Fragmento del documento:
==================================================

Faulkner en su santuario

Suele suceder con relativa frecuencia, en la larga trayectoria de un escritor, que sea uno de sus libros, tocado por la gracia de los lectores, el que rescate toda su obra anterior del olvido y el que proyecte la atención sobre sus obras ulteriores. A estos libros singulares que singularizan la obra de un escritor y que son compendio, bandera y baluarte de una determinada literatura, yo los llamo señeros. Esos libros “señeros” son a los que primero acude un lector cuando se interesa por la obra de un determinado escritor, si uno no lee su libro “señero” tiene la impresión de no haber leído a ese autor; es decir, se puede leer El retrato del artista adolescente, pero si no se lee el Ulises se tiene la sensación de no haber leído a James Joyce; y lo mismo sucede con Faulkner si no se ha leído Santuario, por muy emblemáticas que sean y resulten sus otras obras.

==================================================

Qué se pide:
1: En el fragmento sobre Faulkner, ¿qué libro hay que leer para no quedarse con la sensación de no haber leído a James Joyce?
2: Copia del fragmento sobre Faulkner el pasaje que empieza en "Faulkner en su" y termina en "sus otras obras.".
3: Prosigue el fragmento sobre Faulkner y Santuario desde el punto en que se detiene.
Las líneas no guardan relación con el fragmento sobre Faulkner.

Material proporcionado:

==================================================

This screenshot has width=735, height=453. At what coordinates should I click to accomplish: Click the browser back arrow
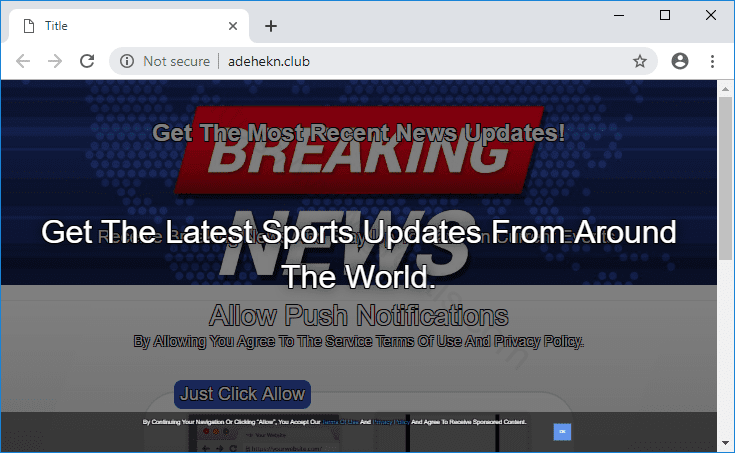click(22, 61)
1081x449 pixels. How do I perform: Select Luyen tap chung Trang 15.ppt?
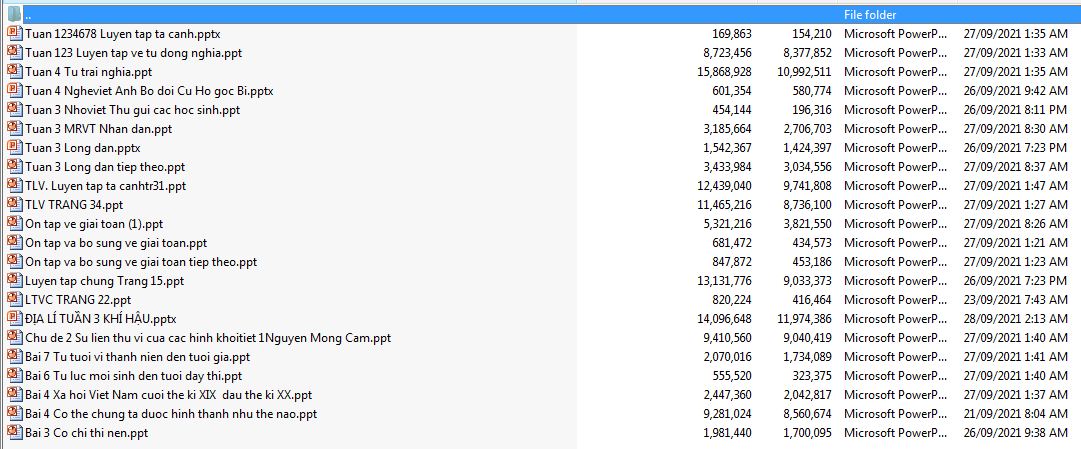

==================================================

Tareas resueltas:
1: El Ulises.

2:
Faulkner en su santuario

Suele suceder con relativa frecuencia, en la larga trayectoria de un escritor, que sea uno de sus libros, tocado por la gracia de los lectores, el que rescate toda su obra anterior del olvido y el que proyecte la atención sobre sus obras ulteriores. A estos libros singulares que singularizan la obra de un escritor y que son compendio, bandera y baluarte de una determinada literatura, yo los llamo señeros. Esos libros “señeros” son a los que primero acude un lector cuando se interesa por la obra de un determinado escritor, si uno no lee su libro “señero” tiene la impresión de no haber leído a ese autor; es decir, se puede leer El retrato del artista adolescente, pero si no se lee el Ulises se tiene la sensación de no haber leído a James Joyce; y lo mismo sucede con Faulkner si no se ha leído Santuario, por muy emblemáticas que sean y resulten sus otras obras.

3:
La producción poética y narrativa del escritor estadounidense —su primer poemario El fauno de mármol (1924) y sus primeras novelas La paga del soldado (1926), Mosquitos (1927) y Sartoris (1929)— habían pasado desapercibidas tanto para los lectores como para la crítica literaria; incluso, su posteriormente celebrada novela El ruido y la furia (1929), cuyo título toma de las palabras de Macbeth en la quinta escena del acto V de la célebre tragedia de Shakespeare, pasó sin mayor ruido editorial y, desde luego, despertando muy poca furia lectora entre sus receptores.

"Faulkner, en el fondo, es un moralista, un puritano que reflexiona sobre el mal, así como sobre su inevitable acción destructora"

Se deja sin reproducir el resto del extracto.